Exercise description:
Whenever the string "will" turns up in a line of the data below, copy that line.

Data section:

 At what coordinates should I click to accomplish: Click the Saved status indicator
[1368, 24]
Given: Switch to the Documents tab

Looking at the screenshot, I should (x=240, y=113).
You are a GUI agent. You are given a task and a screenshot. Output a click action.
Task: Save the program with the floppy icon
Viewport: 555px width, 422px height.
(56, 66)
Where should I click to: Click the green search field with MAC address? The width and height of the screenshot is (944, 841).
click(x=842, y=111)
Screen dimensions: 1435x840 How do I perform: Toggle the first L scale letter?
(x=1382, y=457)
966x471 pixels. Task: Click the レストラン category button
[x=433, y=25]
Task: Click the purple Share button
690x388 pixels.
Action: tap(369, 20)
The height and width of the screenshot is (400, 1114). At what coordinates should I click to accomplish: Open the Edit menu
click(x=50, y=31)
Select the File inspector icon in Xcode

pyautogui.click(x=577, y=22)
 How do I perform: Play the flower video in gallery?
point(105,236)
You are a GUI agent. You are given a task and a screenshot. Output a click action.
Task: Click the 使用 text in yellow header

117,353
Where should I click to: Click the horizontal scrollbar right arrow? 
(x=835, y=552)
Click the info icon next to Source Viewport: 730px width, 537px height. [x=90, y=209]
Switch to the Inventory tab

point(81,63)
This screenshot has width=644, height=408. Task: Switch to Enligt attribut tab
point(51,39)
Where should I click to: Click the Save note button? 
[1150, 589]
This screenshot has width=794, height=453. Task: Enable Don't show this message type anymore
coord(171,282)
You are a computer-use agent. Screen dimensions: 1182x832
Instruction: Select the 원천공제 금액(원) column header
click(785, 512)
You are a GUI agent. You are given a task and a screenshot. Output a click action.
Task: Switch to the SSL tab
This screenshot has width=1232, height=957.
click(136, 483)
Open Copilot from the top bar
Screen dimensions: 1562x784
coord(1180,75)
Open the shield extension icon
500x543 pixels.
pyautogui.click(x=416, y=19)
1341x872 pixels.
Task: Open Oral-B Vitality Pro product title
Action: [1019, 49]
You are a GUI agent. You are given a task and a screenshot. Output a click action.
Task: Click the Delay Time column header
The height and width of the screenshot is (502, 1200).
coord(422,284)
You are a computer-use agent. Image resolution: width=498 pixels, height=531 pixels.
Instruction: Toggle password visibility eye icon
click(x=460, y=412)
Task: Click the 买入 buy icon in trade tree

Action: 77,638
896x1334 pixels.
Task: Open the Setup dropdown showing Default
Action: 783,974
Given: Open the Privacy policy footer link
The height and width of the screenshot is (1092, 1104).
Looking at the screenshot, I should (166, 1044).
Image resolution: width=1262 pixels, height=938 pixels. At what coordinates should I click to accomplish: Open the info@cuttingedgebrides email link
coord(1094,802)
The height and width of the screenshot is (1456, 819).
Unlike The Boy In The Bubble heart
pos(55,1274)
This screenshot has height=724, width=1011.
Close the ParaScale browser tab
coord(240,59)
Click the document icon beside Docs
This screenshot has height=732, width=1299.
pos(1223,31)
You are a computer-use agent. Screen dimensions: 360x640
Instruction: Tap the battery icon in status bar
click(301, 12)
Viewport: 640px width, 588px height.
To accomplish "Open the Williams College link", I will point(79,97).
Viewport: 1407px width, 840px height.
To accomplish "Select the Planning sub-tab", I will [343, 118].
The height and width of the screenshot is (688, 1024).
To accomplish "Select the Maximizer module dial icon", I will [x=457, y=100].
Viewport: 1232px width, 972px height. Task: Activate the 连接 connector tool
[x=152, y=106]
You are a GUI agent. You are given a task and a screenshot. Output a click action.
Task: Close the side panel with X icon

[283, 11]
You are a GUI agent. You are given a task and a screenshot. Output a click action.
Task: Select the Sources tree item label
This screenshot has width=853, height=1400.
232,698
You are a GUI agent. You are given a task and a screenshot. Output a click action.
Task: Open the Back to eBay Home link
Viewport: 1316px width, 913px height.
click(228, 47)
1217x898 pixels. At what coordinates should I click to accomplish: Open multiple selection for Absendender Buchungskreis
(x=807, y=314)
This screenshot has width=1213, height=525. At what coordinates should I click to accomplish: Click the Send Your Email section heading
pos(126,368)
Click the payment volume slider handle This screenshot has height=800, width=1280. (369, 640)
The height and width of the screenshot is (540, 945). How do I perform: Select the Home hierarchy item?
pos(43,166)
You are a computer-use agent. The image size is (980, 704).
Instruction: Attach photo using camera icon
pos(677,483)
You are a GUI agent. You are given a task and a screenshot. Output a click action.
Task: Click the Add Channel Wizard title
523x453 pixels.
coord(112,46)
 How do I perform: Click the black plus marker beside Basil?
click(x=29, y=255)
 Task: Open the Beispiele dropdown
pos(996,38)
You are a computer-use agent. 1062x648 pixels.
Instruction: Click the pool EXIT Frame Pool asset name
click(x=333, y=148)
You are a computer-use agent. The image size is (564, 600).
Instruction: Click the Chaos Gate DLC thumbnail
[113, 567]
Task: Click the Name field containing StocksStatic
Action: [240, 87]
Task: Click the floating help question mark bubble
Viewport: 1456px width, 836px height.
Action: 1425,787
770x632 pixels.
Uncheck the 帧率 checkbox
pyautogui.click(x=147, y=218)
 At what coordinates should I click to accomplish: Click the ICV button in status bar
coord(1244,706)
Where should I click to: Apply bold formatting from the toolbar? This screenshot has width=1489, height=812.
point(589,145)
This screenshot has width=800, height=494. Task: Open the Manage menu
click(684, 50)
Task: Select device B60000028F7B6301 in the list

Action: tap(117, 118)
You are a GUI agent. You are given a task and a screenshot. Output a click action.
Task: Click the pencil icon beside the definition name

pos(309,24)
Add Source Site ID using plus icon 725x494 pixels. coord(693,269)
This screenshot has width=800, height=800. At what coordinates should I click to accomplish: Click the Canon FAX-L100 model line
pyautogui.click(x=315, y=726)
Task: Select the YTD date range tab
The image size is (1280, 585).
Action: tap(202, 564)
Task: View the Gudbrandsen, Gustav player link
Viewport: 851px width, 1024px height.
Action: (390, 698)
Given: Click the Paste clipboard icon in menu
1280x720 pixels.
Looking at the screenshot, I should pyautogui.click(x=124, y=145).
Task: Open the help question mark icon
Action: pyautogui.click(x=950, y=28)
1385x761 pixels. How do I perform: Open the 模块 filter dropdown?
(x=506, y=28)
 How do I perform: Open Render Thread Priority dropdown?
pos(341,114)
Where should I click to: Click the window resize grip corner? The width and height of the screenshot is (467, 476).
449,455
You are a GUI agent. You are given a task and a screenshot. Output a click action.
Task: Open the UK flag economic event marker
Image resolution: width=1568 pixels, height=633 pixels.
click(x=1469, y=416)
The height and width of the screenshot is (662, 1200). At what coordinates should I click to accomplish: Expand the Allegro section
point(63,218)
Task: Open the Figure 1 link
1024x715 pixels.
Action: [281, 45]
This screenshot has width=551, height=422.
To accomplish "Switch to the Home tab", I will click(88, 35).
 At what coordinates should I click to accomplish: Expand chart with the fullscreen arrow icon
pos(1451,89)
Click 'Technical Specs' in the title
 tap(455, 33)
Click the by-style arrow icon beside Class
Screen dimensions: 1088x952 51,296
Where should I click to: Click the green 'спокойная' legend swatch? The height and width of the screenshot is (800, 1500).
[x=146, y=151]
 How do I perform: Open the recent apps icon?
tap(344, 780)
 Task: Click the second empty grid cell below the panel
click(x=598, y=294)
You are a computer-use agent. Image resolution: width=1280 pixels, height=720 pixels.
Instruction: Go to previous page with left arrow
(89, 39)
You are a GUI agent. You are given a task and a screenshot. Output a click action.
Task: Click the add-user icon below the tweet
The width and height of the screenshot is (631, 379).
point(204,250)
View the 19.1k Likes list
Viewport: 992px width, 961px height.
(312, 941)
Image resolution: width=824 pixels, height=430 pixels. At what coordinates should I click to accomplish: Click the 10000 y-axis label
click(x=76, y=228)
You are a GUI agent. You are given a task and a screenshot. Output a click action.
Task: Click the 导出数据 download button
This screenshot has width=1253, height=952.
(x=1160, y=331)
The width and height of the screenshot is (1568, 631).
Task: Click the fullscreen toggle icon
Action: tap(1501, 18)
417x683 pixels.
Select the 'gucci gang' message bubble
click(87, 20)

Answer area:
To accomplish "Open the Williams College link", I will point(79,97).
To accomplish "Select the Planning sub-tab", I will [343, 118].
To accomplish "Select the Maximizer module dial icon", I will [x=457, y=100].
To accomplish "Switch to the Home tab", I will click(88, 35).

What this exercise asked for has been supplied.